**Task objective:** Reproduce exactly the lines of this material that begin at the line with "The width and height of the screenshot is (271, 215)." and end at the line with "You are a computer-use agent. 1028x334", both included. Omit the pictures and everything else.

**Record extracts:**

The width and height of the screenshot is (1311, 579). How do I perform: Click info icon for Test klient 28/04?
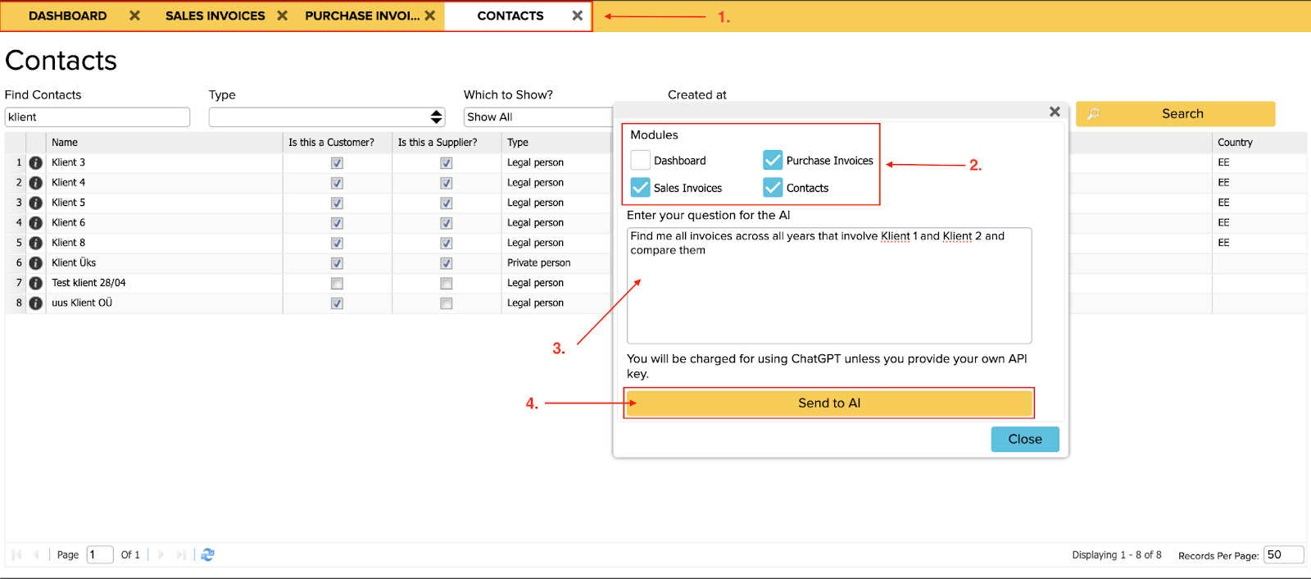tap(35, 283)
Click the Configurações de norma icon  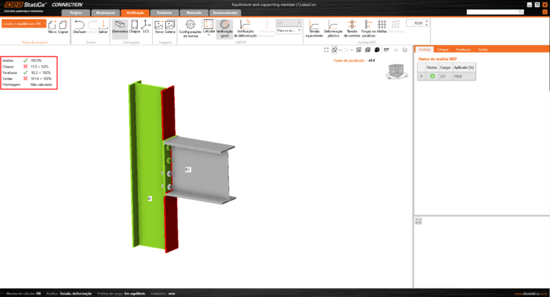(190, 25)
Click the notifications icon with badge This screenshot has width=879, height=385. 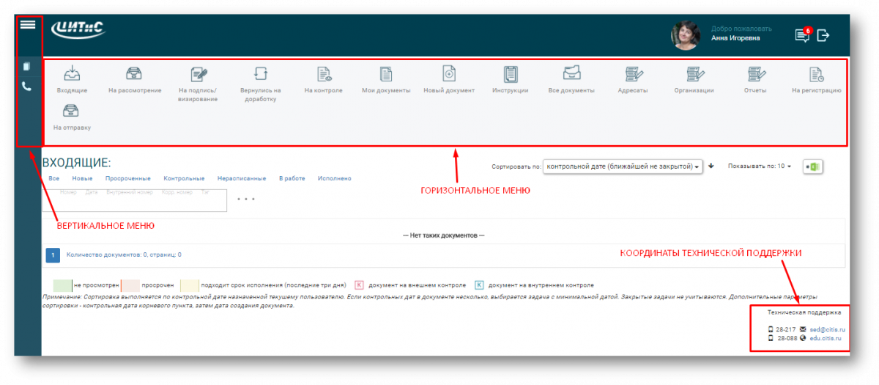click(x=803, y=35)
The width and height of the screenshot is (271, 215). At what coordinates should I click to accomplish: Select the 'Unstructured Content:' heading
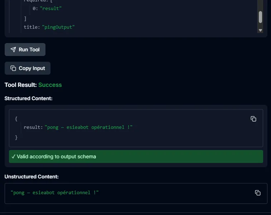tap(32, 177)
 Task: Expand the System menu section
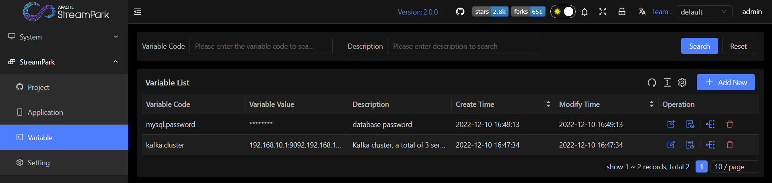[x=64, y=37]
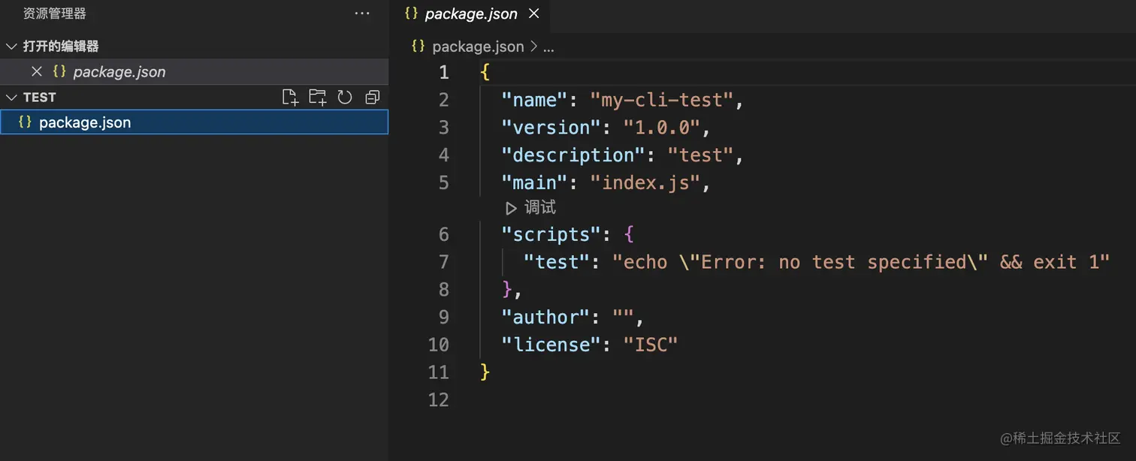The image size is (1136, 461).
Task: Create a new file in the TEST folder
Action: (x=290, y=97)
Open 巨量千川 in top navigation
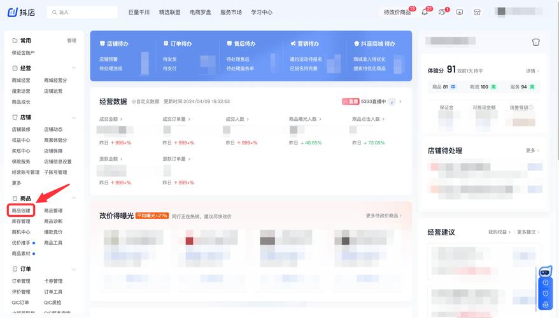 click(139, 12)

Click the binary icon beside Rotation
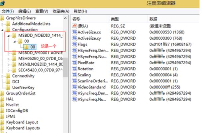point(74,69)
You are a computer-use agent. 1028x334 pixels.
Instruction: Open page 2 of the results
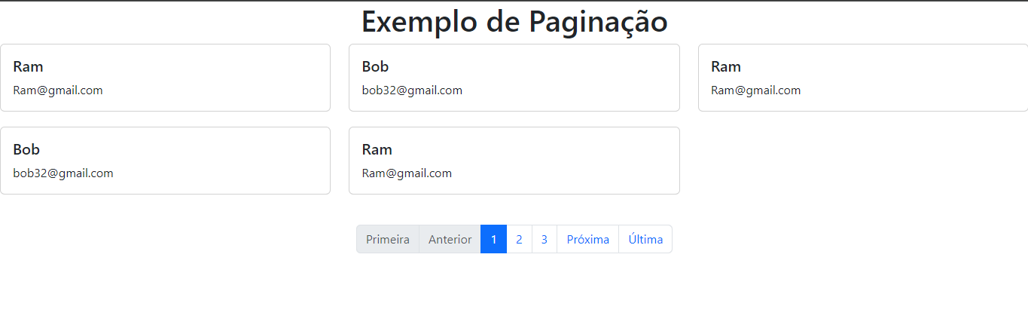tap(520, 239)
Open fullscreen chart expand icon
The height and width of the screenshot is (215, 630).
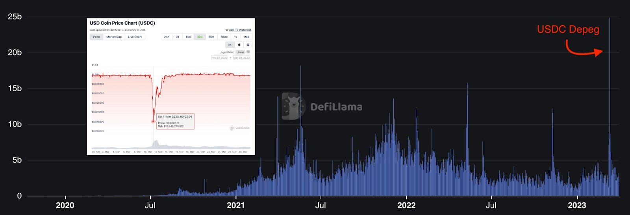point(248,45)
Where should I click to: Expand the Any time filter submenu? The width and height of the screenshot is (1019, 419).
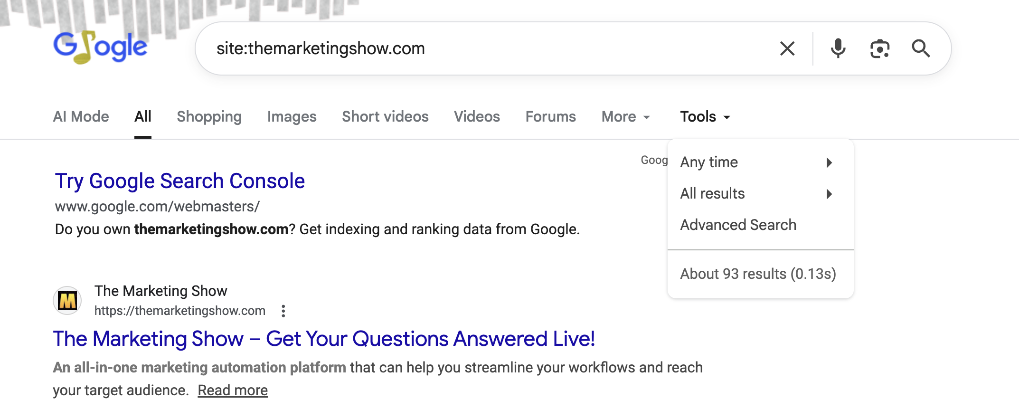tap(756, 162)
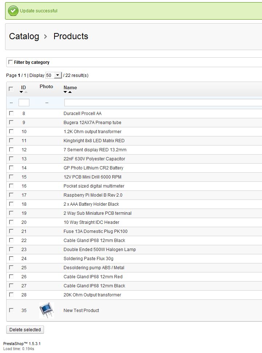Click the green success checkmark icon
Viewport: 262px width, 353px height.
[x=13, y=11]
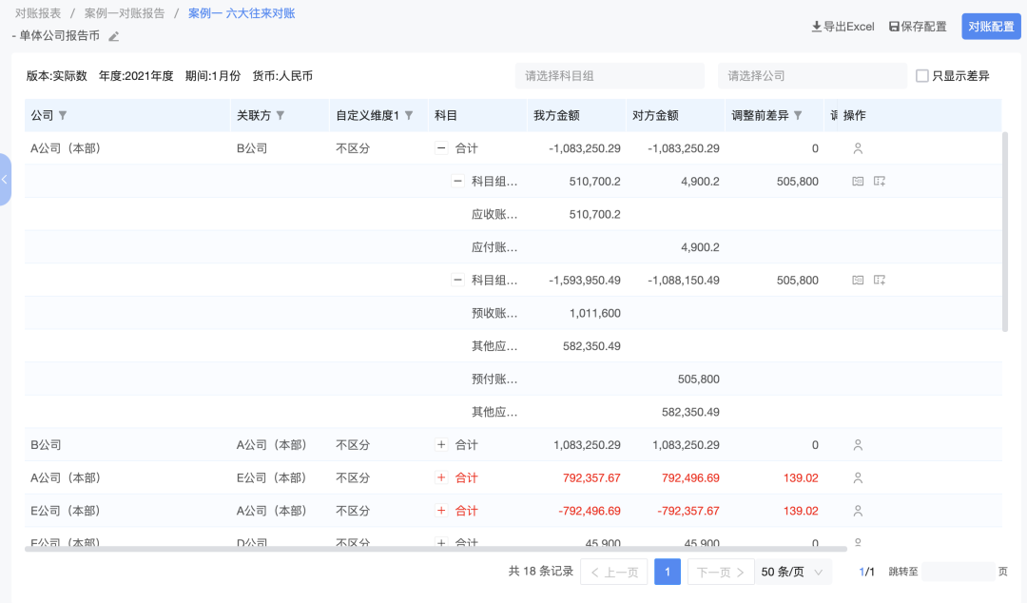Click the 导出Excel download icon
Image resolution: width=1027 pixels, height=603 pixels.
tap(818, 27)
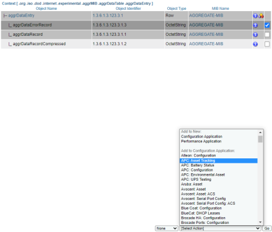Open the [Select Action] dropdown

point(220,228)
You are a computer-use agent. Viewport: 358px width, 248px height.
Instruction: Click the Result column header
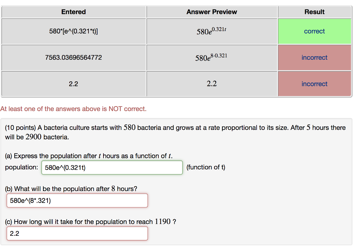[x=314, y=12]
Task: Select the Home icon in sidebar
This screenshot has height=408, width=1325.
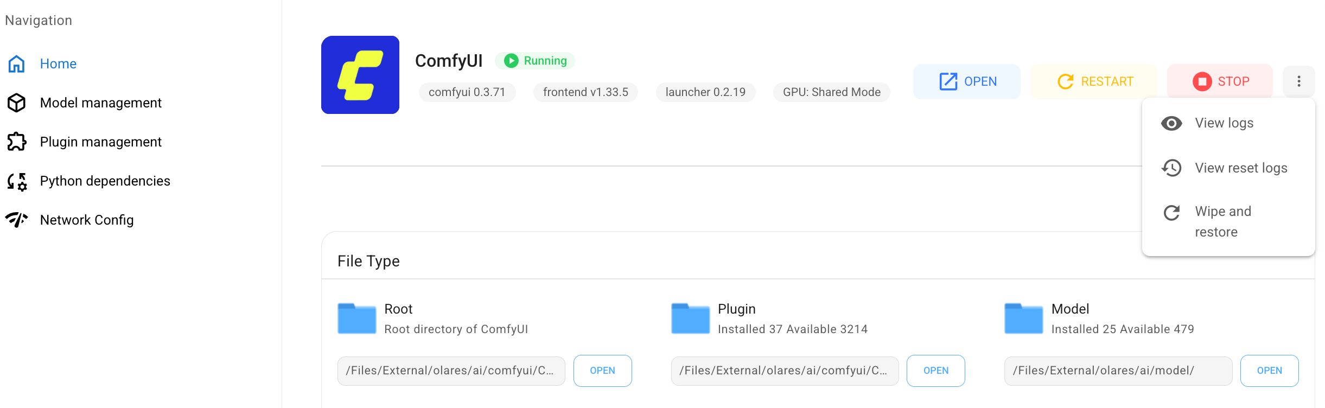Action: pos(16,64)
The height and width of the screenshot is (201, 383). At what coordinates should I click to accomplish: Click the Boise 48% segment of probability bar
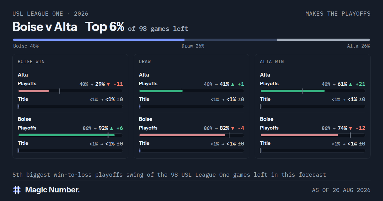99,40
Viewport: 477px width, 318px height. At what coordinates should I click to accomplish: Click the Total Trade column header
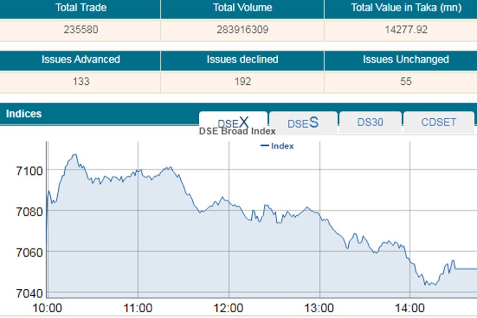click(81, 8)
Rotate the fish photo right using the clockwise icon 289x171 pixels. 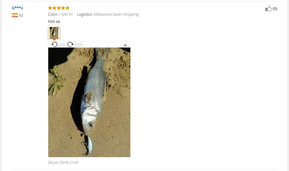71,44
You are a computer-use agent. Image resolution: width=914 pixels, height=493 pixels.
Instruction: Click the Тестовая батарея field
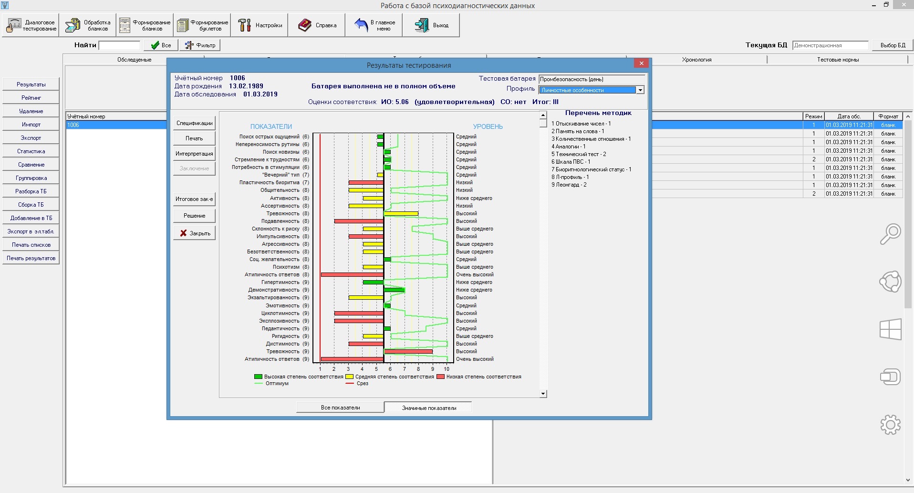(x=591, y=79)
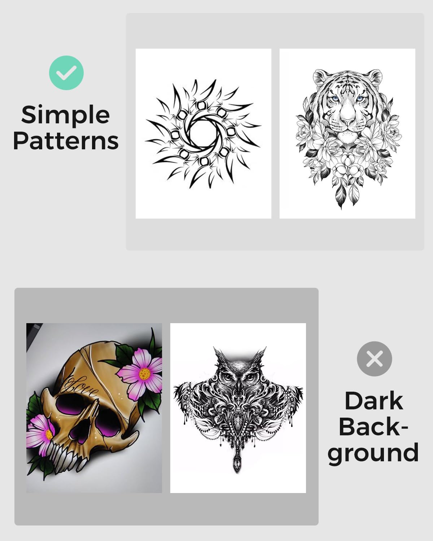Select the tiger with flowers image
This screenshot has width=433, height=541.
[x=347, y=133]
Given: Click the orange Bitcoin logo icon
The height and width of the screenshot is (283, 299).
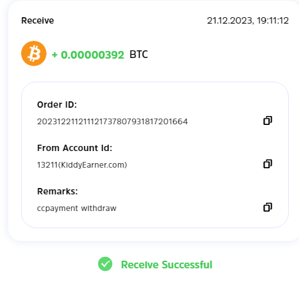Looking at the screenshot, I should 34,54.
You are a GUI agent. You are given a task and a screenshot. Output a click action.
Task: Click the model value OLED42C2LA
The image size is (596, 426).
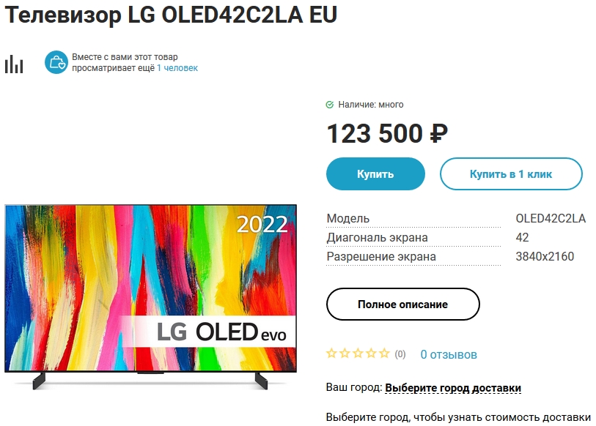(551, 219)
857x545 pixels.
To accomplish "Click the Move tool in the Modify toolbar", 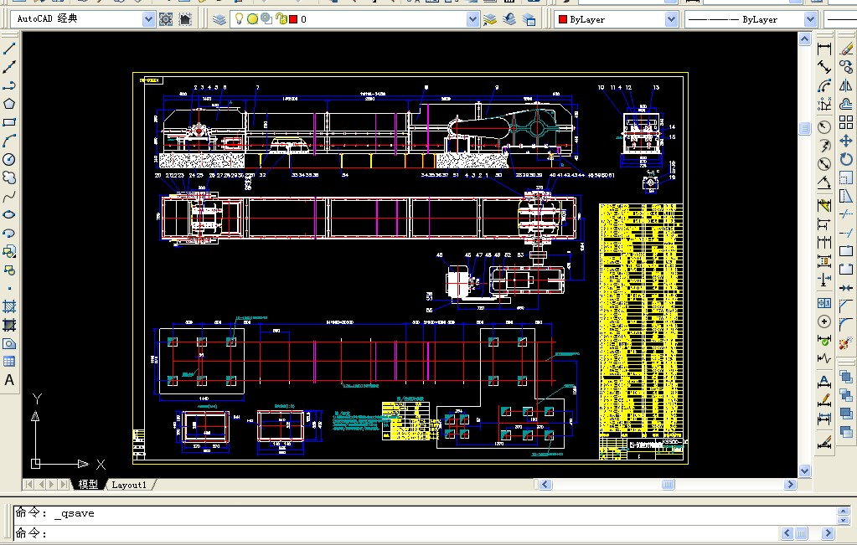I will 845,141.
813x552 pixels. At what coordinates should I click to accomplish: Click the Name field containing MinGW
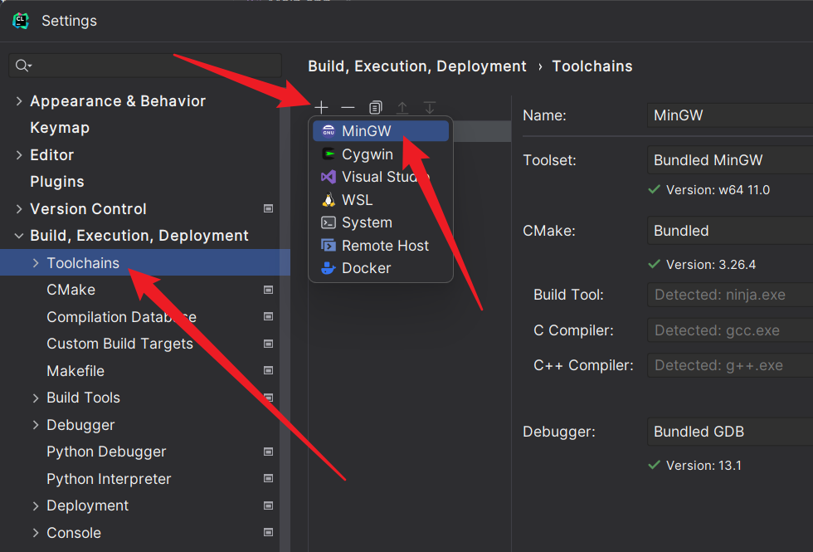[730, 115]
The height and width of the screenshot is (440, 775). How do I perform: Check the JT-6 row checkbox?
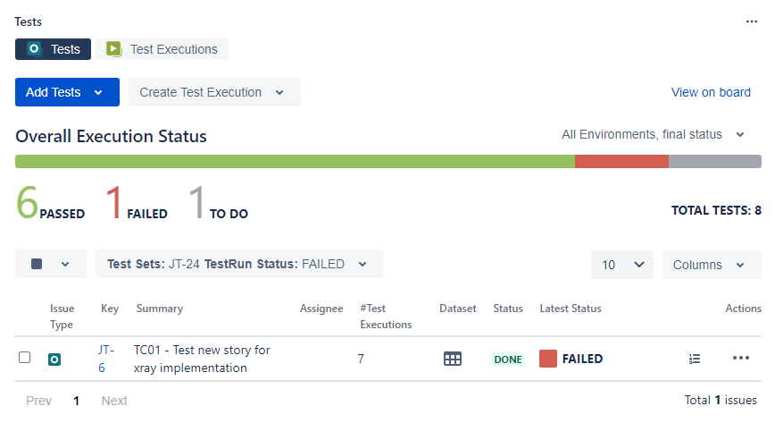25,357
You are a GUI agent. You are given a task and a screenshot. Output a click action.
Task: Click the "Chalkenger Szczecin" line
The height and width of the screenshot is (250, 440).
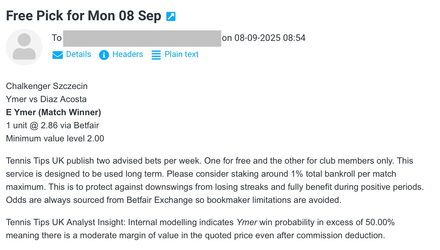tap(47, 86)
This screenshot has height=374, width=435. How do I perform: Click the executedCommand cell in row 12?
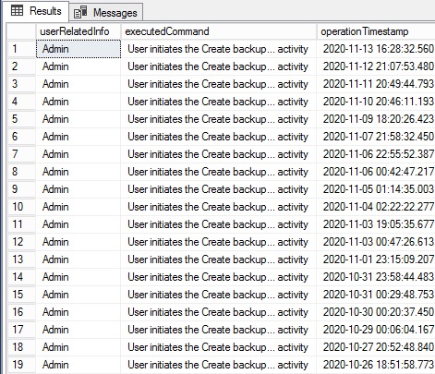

**Task result:**
The width and height of the screenshot is (271, 215). At what coordinates should I click to accomplish: Select the 'Unstructured Content:' heading
tap(32, 177)
 Task: Expand the System menu section
[x=64, y=37]
The image size is (1136, 461).
Task: Create a new file in the TEST folder
Action: (x=290, y=97)
Open 巨量千川 in top navigation
 click(139, 12)

Click the binary icon beside Rotation
point(74,69)
You are a computer-use agent. 1028x334 pixels.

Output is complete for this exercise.